GRID_STAT_OUTPUT_TEMPLATE = {valid?fmt=%Y%m%d%H%M}/grid_stat

# Optional settings to create templated directory and file name information
# to save files as stat_analysis output as, this is appended to STAT_ANALYSIS_OUTPUT_DIR
# if no template is provided a default filename set in the code will be used
# Use:
# string templates can be set for all the lists being looped over, just
# use and a lower case version of the list, ex. {fcst_valid_hour?fmt=%H}
# or {fcst_var?fmt=%s}
# For looping over models:
# can set MODELn_STAT_ANALYSIS_[DUMP_ROW/OUT_STAT]_TEMPLATE for individual models
# or STAT_ANALYSIS_[DUMP_ROW/OUT_STAT] with {model?fmt=%s}
MODEL1_STAT_ANALYSIS_DUMP_ROW_TEMPLATE = {fcst_valid_hour?fmt=%H}Z/{MODEL1}/{MODEL1}_{valid?fmt=%Y%m%d}.stat

MET Configuration

METplus sets environment variables based on the values in the METplus configuration file. These variables are referenced in the MET configuration file.
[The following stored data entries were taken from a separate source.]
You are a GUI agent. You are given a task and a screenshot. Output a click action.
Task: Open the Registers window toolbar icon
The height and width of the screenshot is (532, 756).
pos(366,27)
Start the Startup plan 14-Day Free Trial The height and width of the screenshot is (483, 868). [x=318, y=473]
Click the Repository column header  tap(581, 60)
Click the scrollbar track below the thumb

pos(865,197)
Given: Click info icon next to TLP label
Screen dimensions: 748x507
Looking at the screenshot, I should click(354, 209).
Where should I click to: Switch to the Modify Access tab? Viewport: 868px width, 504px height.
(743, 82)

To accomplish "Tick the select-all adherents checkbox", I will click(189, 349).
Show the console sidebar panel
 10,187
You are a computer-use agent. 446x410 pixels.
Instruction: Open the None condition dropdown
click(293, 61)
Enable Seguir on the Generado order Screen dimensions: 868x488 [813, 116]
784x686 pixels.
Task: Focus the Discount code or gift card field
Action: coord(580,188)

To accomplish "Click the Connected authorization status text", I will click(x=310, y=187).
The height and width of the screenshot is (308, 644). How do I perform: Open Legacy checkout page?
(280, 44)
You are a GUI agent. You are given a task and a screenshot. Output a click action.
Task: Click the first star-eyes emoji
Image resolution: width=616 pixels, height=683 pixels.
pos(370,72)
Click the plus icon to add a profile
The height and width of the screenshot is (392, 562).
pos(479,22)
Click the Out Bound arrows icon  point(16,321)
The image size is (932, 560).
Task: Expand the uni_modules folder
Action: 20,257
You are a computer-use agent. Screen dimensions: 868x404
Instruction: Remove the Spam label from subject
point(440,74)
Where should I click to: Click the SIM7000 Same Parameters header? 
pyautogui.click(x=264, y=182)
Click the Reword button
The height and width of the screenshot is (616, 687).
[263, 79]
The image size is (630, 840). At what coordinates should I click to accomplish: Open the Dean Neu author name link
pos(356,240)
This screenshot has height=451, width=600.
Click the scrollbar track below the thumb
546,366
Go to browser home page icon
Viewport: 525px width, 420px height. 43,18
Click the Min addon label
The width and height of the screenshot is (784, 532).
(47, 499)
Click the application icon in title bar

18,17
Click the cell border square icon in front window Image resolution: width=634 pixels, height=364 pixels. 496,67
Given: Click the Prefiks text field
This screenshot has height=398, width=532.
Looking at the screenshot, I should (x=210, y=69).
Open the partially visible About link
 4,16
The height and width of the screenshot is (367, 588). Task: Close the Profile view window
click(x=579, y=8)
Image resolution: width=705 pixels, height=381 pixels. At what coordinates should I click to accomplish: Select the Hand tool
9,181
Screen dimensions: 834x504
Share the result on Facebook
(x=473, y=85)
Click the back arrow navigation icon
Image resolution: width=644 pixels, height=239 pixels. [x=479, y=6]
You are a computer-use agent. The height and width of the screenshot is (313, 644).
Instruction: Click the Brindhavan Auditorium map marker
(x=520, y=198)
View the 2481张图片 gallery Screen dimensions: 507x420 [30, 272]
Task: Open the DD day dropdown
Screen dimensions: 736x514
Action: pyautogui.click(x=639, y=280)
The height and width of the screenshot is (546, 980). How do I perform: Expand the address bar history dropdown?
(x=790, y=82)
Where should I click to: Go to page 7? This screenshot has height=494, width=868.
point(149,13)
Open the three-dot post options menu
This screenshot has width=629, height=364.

YOU SHOULD NOT SET ANY OF THESE ENVIRONMENT VARIABLES YOURSELF! THEY WILL BE OVERWRITTEN BY METPLUS WHEN IT CALLS THE MET TOOLS! If there is a setting in the MET configuration file that is not controlled by an environment variable, you can add additional environment variables to be set only within the METplus environment using the [user_env_vars] section of the METplus configuration files. See the ‘User Defined Config’ section on the ‘System Configuration’ page of the METplus User’s Guide for more information.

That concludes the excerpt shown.